- **Page excerpt**:
******************************

In this case all the assumptions hold - can use the Normal Approximation to calculate the confidence intervals

Model

$E[\bar{X}] = \mu$, it’s an unbiased estimate of mean
Standard Error: $\text{var}(\bar{X}) = \cfrac{\sigma^2}{n}$
by C.L.T. have $\bar{X} \approx N\left(\mu, \cfrac{\sigma^2}{n}\right)$
therefore
- $\cfrac{\bar{X} - \mu}{\sqrt{\sigma^2 / n}} \approx N(0, 1)$

So the 95% CI with $z$-score is:

$\left[ \bar{X} - 1.96 \sqrt{\sigma^2 / n}; \bar{X} + 1.96 \sqrt{\sigma^2 / n} \right]$

Estimating $\sigma$

To compute a CI we need to know $\sigma^2$, but it’s a parameter - we need to estimate it

We know that
- $\text{Var}(X) = \cfrac{1}{n - 1} \sum (x_i - \bar{X})^2 $
- $s = \text{sd}(X) = \sqrt{\text{Var}(X)}$
$\sigma^2$ is unknown. Can we substitute it by $s^2$?

******************************

- **Tasks to perform**:
1. Quote the stretch of the confidence interval notes from "So the 95% CI" through "it by $s^2$?".
2. Extend the confidence interval notes, picking up right after their final line.

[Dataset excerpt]
******************************

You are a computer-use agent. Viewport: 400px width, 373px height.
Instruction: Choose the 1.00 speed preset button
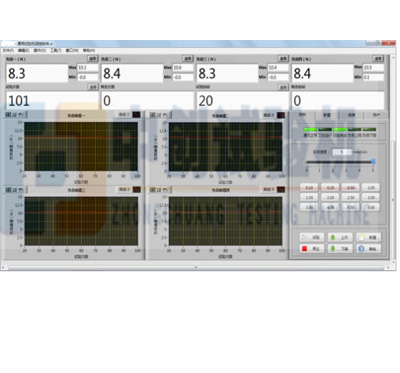coord(371,188)
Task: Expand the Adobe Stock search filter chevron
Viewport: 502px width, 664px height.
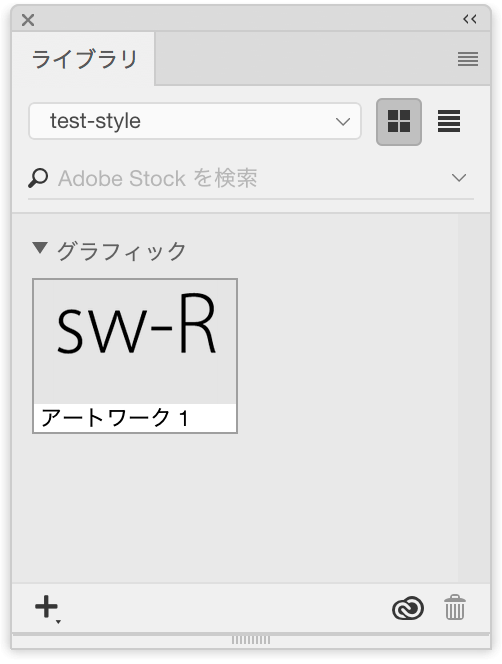Action: tap(459, 177)
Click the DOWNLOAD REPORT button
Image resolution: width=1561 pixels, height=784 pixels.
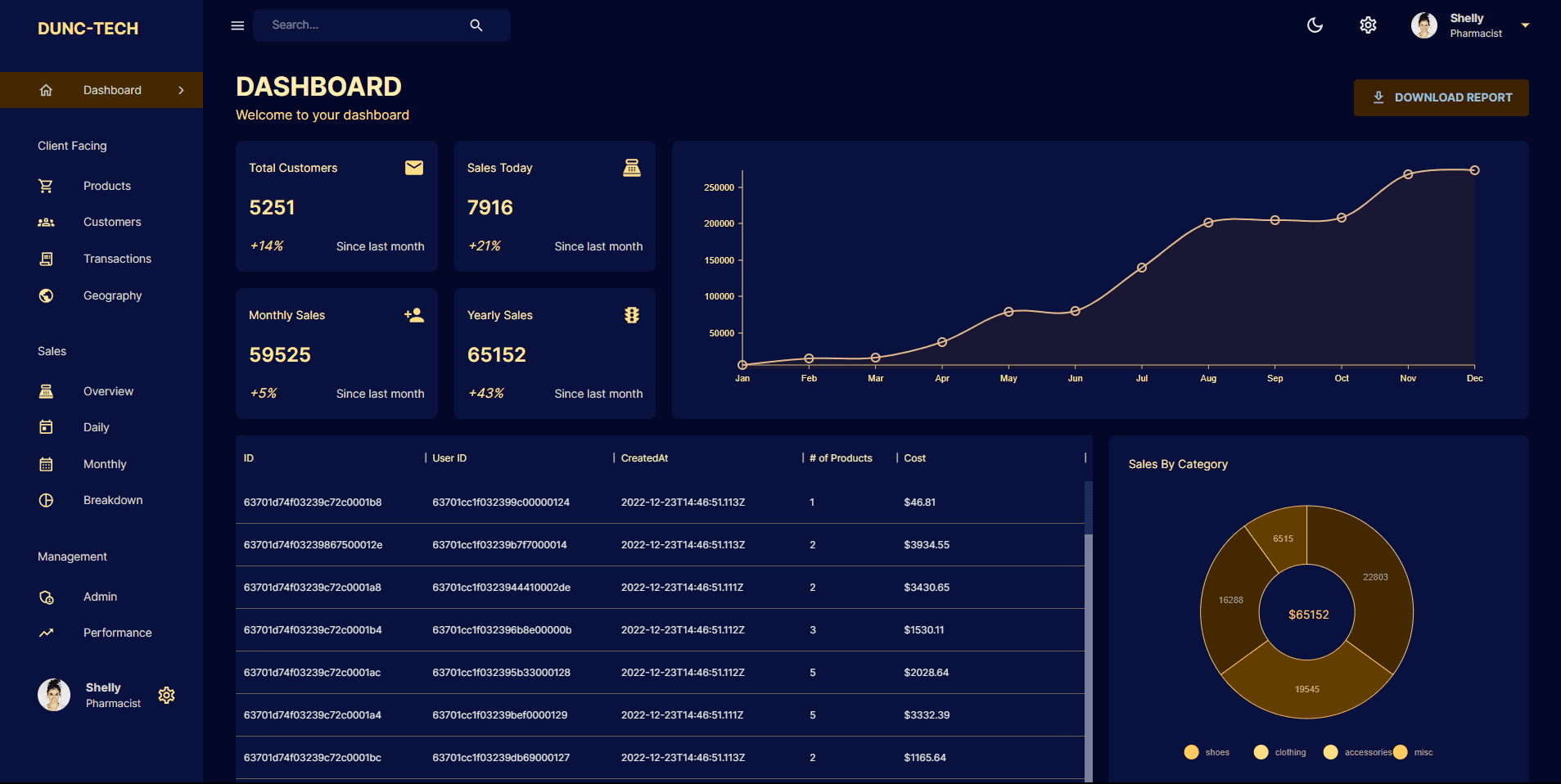(x=1441, y=97)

******************************

- **Answers by task**:
1.
So the 95% CI with $z$-score is:

$\left[ \bar{X} - 1.96 \sqrt{\sigma^2 / n}; \bar{X} + 1.96 \sqrt{\sigma^2 / n} \right]$

Estimating $\sigma$

To compute a CI we need to know $\sigma^2$, but it’s a parameter - we need to estimate it

We know that
- $\text{Var}(X) = \cfrac{1}{n - 1} \sum (x_i - \bar{X})^2 $
- $s = \text{sd}(X) = \sqrt{\text{Var}(X)}$
$\sigma^2$ is unknown. Can we substitute it by $s^2$?

2.
- $s^2$ is unbiased estimate of $\sigma^2$
- $E[s^2] = \sigma^2$ (this is the reason for $n - 1$ instead of $n$)
- so yes, we can, but it’s better to use the $t$-distribution (described below) instead and use $s^2$

Using $t$ Statistic

To use normal approximation we need a sufficiently large sample

what if we don’t have it?
use $t$-statistics that follows $t$-distribution
- note that with high degrees of freedom $t$-distribution very closely resembles $N(0,1)$

$t$-distribution

We say that value follows $t$-distribution with $n - 1$ degrees of freedom
This distribution is similar to normal, but not quite: it’s little wider and allows for more uncertainty

Use the $t$- distribution rather than the normal distribution when

the variance is not known and
has to be estimated from sample data.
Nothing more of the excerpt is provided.